Coming from an immigrant and refugee family, Tran says it’s important to her to show customers what a refugee-owned, minority-owned and woman- owned business looks like. Growing up, she spent mornings before school in the restaurant and returned in the afternoon to do her homework there.

After college, Tran returned to work in the restaurant. She noticed customers would often come in just to buy their sauces in 32 ounce tubs. Then, she saw a flyer for the Getting Your Recipe to Market course at the SBDC and thought, “We’ve got recipes.”

Following evaluation night, Tran landed her sauces in all 18 New Seasons Market locations, a first for graduates of the program. In 2019, she began distributing her sauces to all the Safeway and Albertsons locations in Oregon and Washington.

As the company has grown, Tran has sought to keep hold of the personal relationships made along the way. “It’s been quite an adventure,” she said, “and I don’t want to lose that personal touch of it because our product is so personal.”

While Beaman estimated around 40% of the course graduates have gone on to commercialize their product, she measures the program’s success in other ways as well.

“For us, success is a lot of different things,” Beaman said.

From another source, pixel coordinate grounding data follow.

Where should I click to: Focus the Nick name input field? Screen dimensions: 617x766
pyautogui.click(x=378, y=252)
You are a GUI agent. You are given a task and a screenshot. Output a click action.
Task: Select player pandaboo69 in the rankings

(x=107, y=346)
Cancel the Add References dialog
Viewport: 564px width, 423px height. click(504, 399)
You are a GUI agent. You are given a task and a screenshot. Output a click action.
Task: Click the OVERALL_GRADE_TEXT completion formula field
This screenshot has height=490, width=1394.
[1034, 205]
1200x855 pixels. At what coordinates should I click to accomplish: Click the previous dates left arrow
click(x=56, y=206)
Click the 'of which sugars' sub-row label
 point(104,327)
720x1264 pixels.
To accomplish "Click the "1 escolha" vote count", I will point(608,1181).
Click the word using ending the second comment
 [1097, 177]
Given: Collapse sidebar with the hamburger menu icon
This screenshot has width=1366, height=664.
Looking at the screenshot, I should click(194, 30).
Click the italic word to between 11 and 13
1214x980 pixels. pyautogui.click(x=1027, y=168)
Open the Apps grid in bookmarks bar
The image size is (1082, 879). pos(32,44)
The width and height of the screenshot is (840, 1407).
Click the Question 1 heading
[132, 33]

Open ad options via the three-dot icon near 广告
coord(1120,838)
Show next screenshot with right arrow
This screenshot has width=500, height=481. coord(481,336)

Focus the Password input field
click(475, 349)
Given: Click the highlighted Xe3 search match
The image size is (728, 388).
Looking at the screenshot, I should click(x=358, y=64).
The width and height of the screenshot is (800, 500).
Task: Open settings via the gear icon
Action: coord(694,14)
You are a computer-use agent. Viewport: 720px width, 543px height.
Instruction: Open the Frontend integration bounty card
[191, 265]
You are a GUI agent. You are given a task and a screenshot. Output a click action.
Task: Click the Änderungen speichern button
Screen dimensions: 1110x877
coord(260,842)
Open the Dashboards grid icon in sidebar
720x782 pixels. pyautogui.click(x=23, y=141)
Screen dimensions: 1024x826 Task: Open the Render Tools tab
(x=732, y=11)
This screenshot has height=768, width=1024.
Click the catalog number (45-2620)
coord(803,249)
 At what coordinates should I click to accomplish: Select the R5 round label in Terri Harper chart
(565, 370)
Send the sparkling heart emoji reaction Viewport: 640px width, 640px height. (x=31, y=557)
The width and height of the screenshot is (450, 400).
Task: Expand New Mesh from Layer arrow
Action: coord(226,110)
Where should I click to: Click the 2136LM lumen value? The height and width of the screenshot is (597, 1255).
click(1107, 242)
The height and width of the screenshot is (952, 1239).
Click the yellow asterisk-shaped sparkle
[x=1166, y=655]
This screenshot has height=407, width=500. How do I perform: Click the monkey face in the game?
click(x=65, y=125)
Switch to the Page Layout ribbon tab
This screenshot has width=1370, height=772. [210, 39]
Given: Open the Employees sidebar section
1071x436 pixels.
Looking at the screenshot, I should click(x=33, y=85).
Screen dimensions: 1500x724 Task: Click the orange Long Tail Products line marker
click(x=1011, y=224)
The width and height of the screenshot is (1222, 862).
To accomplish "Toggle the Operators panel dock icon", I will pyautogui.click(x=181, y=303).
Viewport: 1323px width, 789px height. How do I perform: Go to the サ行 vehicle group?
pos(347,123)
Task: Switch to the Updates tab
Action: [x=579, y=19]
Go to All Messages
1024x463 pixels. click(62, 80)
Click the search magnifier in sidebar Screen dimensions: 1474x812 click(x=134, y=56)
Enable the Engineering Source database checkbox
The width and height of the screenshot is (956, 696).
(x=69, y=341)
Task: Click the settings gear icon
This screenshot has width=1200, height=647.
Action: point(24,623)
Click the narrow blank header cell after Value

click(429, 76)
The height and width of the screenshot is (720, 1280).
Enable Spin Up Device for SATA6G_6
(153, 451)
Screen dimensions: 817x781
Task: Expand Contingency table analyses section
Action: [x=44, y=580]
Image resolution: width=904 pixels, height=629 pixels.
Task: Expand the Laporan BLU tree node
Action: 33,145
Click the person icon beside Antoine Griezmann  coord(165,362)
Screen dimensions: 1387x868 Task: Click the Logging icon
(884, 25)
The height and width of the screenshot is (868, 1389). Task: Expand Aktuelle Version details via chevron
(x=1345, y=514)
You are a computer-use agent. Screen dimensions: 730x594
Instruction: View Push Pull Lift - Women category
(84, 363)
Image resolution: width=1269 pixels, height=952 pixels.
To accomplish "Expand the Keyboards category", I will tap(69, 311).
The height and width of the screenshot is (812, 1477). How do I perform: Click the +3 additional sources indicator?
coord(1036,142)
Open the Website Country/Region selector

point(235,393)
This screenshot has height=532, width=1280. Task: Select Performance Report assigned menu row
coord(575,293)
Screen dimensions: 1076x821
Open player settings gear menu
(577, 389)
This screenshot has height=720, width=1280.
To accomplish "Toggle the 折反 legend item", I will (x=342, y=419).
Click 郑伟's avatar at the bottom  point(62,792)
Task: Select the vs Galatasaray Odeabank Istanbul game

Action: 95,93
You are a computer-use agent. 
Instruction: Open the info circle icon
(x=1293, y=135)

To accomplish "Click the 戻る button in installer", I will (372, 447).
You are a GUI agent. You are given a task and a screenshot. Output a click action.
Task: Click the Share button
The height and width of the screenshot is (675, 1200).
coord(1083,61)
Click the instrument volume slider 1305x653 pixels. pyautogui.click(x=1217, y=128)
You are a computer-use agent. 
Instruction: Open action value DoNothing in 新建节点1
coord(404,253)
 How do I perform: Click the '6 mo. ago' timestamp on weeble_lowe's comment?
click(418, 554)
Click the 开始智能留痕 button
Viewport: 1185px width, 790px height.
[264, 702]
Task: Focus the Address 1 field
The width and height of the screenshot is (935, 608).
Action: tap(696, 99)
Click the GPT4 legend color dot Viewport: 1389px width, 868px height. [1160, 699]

“It’s your product commercialized and on the shelf. Success is also you get through this program and you realize, one, I don’t want to work in the food industry. I’ve learned about this and it’s not for me. Or, two, you realize at the end of the program that my product is not feasible. We just saved that client a ton of time and money and headache. So, that’s still success.”

Pozole to the People is on shelves across Oregon and Washington, but Bailey says the biggest value of the course was the connection it gave him to producers, entrepreneurs and resources.

For the first year after he launched his business, Bailey worked out of Portland Mercado’s commissary kitchen. He sometimes returns to Getting Your Recipe to Market to share his experiences scaling his recipe and working in a commercial kitchen. His work as an adviser at Portland Mercado has given him a chance to pass on the knowledge he’s gained to other entrepreneurs.

“I really love the role of entrepreneur and business adviser,” he said. “I believe in the strength of the local food economy, so if I’m able to make an impact on both fronts, that’s really powerful.”